Although many of these marriage songs are written from a nominally female perspective, the complicated emotions they illuminate are gender-interchangeable, a feeling reinforced by the fact that almost all X songs are at least in part harmony duets between Exene and John Doe. Their harmonies are famously unique, full-throated yet folky and minor-key, exemplifying the band’s straddle of country and punk and reinforcing the sense of brokenness and uncertainty that pervades the lyrics. For example, the almost shouted chorus to When Our Love Passed Out on the Couch:

“I hate it
I love you
I hate that I
Need to know what you do.”

Evident here are the warring and passionate impulses of desire for control over one’s spouse versus the uncomfortable awareness of utter selfishness out of which such a desire could manifest. The song posits an uneasy and precarious balance between love and unhealthy obsession, which itself is evidence of love! That kind of complexity and granular emotional truth is rare in any genre of pop song.
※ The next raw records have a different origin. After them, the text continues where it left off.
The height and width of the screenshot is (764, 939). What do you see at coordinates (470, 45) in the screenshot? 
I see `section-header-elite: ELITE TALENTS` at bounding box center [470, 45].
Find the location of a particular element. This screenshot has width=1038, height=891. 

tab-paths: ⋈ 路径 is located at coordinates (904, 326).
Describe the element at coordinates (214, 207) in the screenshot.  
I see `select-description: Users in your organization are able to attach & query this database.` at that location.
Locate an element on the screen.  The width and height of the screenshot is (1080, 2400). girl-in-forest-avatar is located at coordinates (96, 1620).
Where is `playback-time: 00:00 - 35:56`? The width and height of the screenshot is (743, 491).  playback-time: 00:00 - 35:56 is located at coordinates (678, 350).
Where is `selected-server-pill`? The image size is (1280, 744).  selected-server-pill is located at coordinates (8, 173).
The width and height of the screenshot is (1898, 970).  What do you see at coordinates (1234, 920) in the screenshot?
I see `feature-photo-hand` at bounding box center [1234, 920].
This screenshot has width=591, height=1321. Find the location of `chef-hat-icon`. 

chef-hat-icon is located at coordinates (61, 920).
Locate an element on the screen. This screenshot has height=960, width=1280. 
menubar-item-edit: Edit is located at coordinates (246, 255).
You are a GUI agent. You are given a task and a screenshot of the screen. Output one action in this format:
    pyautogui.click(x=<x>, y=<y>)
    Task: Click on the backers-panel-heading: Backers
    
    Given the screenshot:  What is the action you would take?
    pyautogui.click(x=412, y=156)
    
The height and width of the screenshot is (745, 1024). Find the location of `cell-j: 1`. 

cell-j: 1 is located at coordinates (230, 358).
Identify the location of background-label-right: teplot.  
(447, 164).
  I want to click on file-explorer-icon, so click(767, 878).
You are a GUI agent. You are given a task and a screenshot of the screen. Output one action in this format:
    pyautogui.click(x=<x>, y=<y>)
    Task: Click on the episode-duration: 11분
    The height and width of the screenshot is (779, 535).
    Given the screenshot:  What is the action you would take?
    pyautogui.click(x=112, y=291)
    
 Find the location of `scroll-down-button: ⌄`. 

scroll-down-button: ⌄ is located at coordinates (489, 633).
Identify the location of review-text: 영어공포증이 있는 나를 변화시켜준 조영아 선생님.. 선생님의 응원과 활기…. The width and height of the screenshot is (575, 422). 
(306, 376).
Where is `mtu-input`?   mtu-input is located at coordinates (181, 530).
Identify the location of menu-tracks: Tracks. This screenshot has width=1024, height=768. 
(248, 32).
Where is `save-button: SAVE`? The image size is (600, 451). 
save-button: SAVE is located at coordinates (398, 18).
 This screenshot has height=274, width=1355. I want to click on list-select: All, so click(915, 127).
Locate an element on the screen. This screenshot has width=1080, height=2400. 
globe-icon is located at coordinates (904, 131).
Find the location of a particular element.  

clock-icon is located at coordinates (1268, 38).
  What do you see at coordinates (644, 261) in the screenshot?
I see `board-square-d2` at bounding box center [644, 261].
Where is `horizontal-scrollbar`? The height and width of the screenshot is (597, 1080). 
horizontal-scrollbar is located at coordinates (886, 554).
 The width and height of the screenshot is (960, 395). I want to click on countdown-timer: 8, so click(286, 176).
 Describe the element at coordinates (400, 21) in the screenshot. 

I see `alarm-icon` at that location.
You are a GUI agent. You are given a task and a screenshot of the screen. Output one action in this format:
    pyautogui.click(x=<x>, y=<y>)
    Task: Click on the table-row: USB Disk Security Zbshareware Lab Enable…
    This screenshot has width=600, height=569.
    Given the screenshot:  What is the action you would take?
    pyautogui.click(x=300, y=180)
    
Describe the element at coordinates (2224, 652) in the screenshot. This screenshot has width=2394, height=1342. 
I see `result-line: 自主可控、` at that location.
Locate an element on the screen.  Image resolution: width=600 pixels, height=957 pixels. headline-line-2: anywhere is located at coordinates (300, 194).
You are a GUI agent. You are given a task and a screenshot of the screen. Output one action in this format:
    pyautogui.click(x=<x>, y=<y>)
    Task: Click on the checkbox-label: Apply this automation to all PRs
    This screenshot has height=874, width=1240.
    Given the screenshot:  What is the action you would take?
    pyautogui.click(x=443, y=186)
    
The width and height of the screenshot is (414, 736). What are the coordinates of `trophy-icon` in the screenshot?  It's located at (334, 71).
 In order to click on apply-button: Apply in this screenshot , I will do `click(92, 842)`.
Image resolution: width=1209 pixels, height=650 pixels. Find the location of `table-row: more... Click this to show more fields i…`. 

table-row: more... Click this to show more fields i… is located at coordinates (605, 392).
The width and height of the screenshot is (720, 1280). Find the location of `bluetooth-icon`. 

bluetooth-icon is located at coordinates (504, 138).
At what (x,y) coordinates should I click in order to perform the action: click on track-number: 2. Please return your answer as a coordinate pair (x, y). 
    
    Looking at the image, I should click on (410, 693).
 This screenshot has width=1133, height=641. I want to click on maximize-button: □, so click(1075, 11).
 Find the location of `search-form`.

If it is impossible or at least rare to find a perfect marriage, it is also rare to find a marriage where everything is broken. To what degree these songs represent the truth of John Doe and Exene’s relationship, I do not know, but “Some Other Time” perhaps provides some context for how they were able to stay together for so long. Exene begins the song with the appeal “Let’s not talk about bombs / Or the brain impulses of severed limbs,” graphic metaphors for the ugly arguments they indulge in. While recognizing that arguments are part of marriage, Some Other Time declares that arguments must sometimes be set aside. The chorus imposes limits on discord, and admits that being right is not always necessary or even desirable:

“It’s very bad luck to draw the line
On the night before the world ends.
We can draw the line
Some other time.”

The implication is that if the arguments continue one more night, the marriage will be over, and that possibility is not worth one more argument; in fact, a divorce would feel apocalyptic. Exene sings that she “dreams of you between nightmares and wars” and implores her partner to “take me for a ride / Drink and drive down to the L.A. riverbed.” “Some Other Time” is X’s silly love song, although it positions itself in an anti-romantic punk context: the L.A. riverbed is no moonlit beach or candlelight dinner. But then, how jarring would a cliche like a moonlit beach be in a song like this, for a band like this? X doesn’t do pop cliches. And of course, for this couple any resolution or truce is liable to be temporary or fleeting, as Exene promises in the last verse, “I’ll make no mistakes / And I’ll behave.” The fact that she has to say so is a playful hint that danger still lurks, and that if not tonight, some other time that line will be drawn once more.